我想起了2002年7月份我在中国时的一件事情,一个年轻大学生在和我讨论民主时扯到了“文革”问题上,当时他对我的“文革”话语很不理解,在他的理解中“文革”就是“打、砸、抢”,几亿的“政治土匪”“上街”抢人,红卫兵歪戴着帽子,随地大小便……因此他向我表明,他自己最“赞赏胡耀邦的‘浩劫论’”。在讨论中,他问我:“‘文革’中你喊过‘砸烂狗头’的口号吗?”我回答:“何止喊过,简直我可以说我自己就喊过一百遍,一千遍!”此大学生一听此话就楞了,他原本以为我在回答这个问题时可能躲躲闪闪,没有想到我在回答时竟表现出来当年“造反派”的老毛病,答得如此干脆。他停了一会儿,用非常严肃的口气问:“这个是一个民主的口号吗?”下面是我的回答,其大意转录如下:
首先,我得说明,“狗头”是一种“硬”的东西,在文化大革命中“专指”当权派,“地、富、反、坏、右”的“头”因为“软”得如同柿子,所以没有资格进入“狗头系列”,于是,在说到它时,请允许我把我自己在文化大革命中要“砸烂”的“狗头”用从上到下的顺序做一个排列,那就是:刘少奇(国家主席)——邓小平(中共中央副主席)——刘澜淘(中共西北局第一书记)——霍示廉(中共陕西省委第一书记)——孟昭亮(中共兴平县委第二书记代理第一书记)——高士瑶(中共兴平县文教局党组书记)——郭焕新(我所在于阡中学的党支部书记)、武彦玉(中共小南大队党支部书记)……。
在上述系列中霍士廉以上的人和我没有个人接触,因此“砸烂狗头”的行为是一个纯粹的“精神行为”,不是我这个行为人真实的政治行为,批斗孟昭亮的大会我倒参加过几次,但是在批斗大会上我只是一个喊口号的小兵,除了在会场上照相机镜头捕捉不到的角落作出“挥舞拳头”的动作外,就没有更多的意义了,根本谈不到“肢体的接触”;到批斗郭焕新和武彦玉时我倒是唱主角的,就是说有了“肢体接触”的可能,但是我负责任的告诉大家,我根本没有和他们进行过那怕半次的“肢体冲突”……这就是说,我和我发誓要“砸烂狗头”的人保持着法律意义上的距离,在这个距离上排除了“肢体冲突”的可能,于是,“砸烂狗头”这个口号就是我一种“言论行为”,而不附有“肉体伤害”的内容(我不否认运动中出现了某些“肉体伤害”事件)。

**任务说明**.
请接着这段关于文革中“砸烂狗头”口号的回忆往下续写。

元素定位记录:
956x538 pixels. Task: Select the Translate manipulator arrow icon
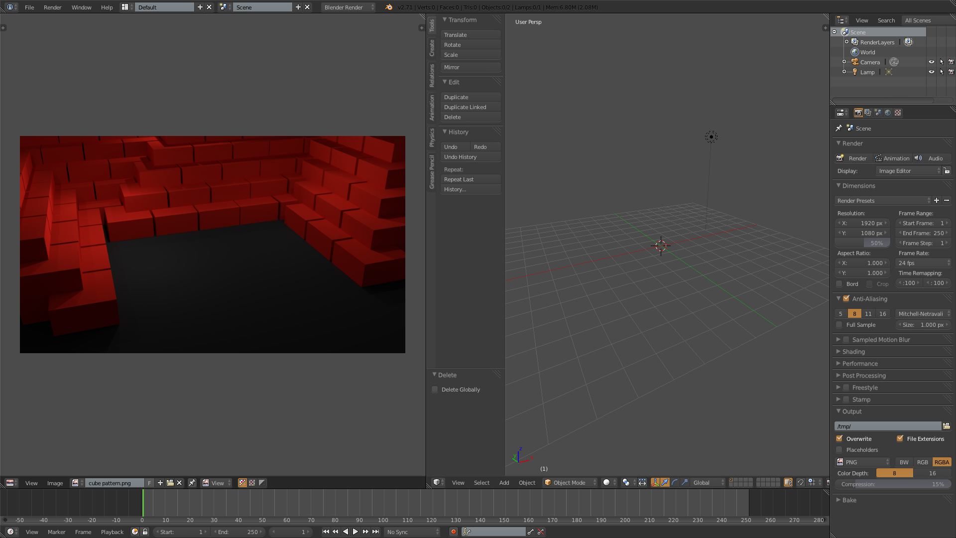click(x=665, y=482)
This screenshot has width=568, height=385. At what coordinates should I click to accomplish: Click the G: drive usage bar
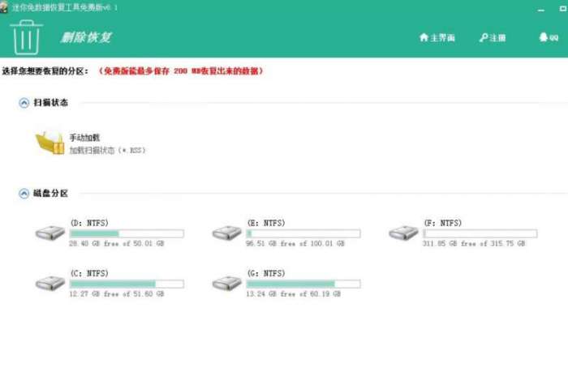303,284
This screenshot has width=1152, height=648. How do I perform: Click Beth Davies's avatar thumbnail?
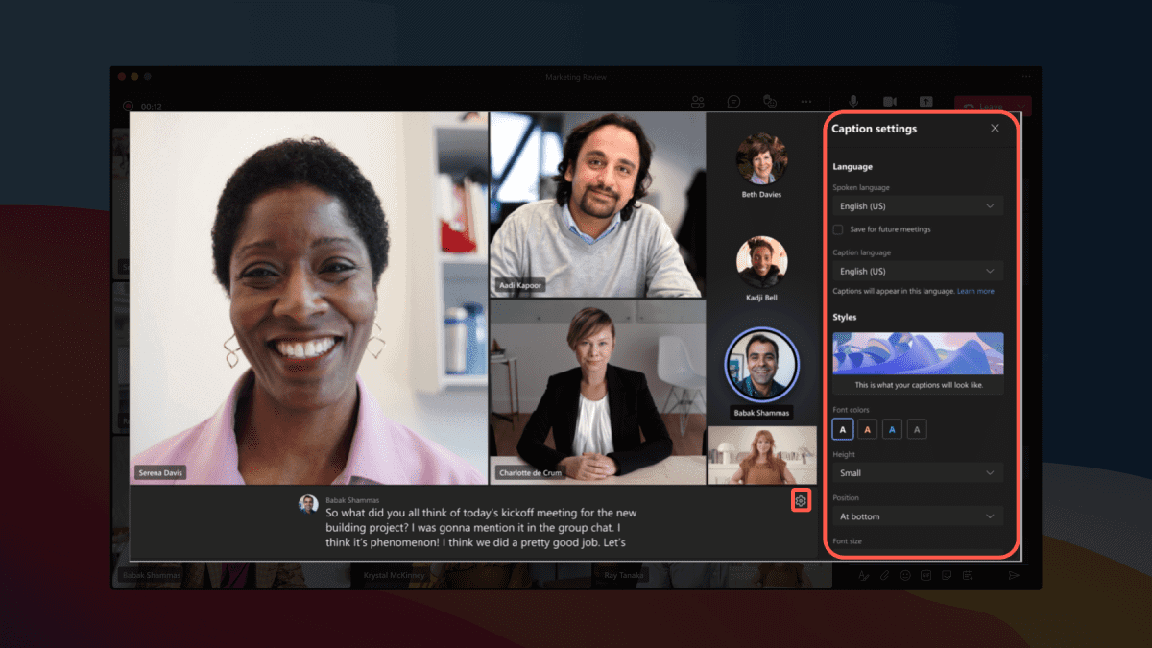pos(762,158)
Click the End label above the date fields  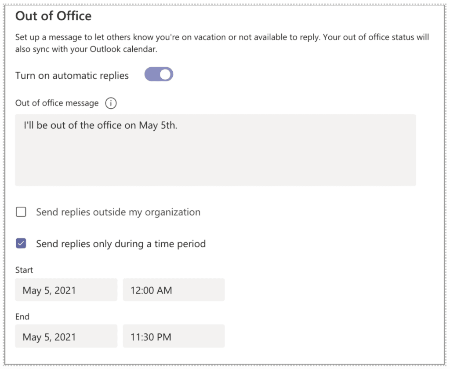[x=22, y=316]
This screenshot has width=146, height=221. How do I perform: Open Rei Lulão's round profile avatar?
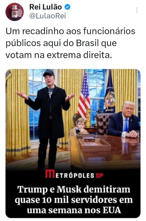pyautogui.click(x=14, y=12)
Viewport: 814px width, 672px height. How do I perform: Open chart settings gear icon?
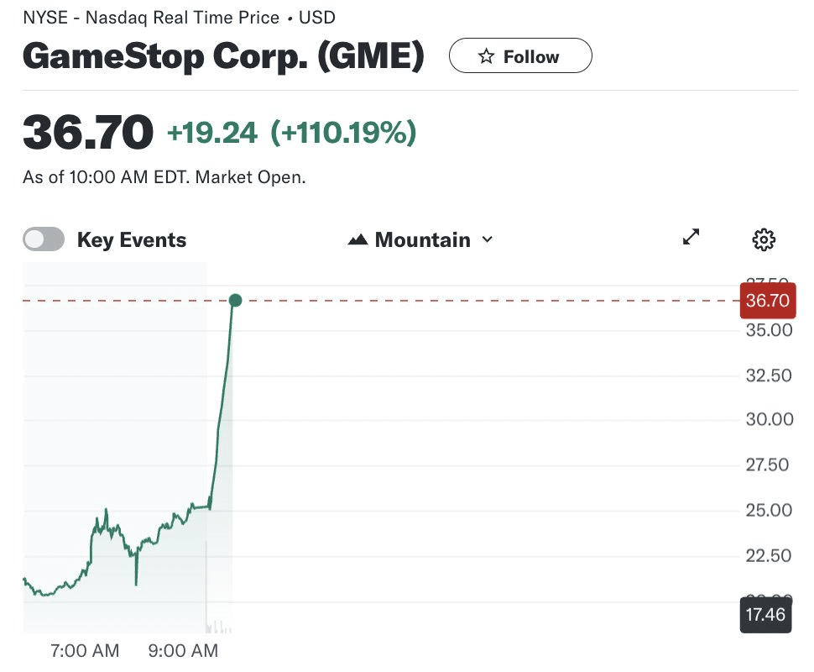coord(763,239)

**任务结果**.
其次,我要特别说明的是,在文化大革命中,上述系列人物中的高士瑶于1966年8月初自杀身亡,而这个时期兴平县教育局的文化大革命运动是由他“挂帅”领导的,因此他是死在了自己“领导”的运动中的,不是死在人民造反时期;造反时期出现的“砸烂高士瑶狗头”的口号针对的是死人,而不是活人;和高的情况一模一样,我校校长郭老师也是在他“领导”的我们学校的文化大革命中给自杀(未遂)的,在学生造反时期他倒是“逍遥法外”(当时我们“批判”他的话)了,也不害怕了,因为县上所有中学的校长都和他一样地被“打倒”了,一个也没有剩下,大家都一样,谁还害怕呢?
最后,可以这样总结:原来“砸烂狗头”——是我在文化大革命运动中的一项“言论”,如果说“言论自由”的法律允许人对当权派这样的“公众人物”享有讽刺的权利的话,那么我不过是用“粗话”讽刺了他们;如果把发表上述言论时我“挥舞拳头”的行为看成是一种政治的表演,那么民主运动需要这样的“表演”就是我整理出来的内容。客观的讲,上述“狗头”没有被“砸烂”几颗,邓、刘、霍、武等等人都“毫发未损”地活到了“复辟”之日。我的郭老师虽然受了伤(自杀0,身体很快也恢复了健康。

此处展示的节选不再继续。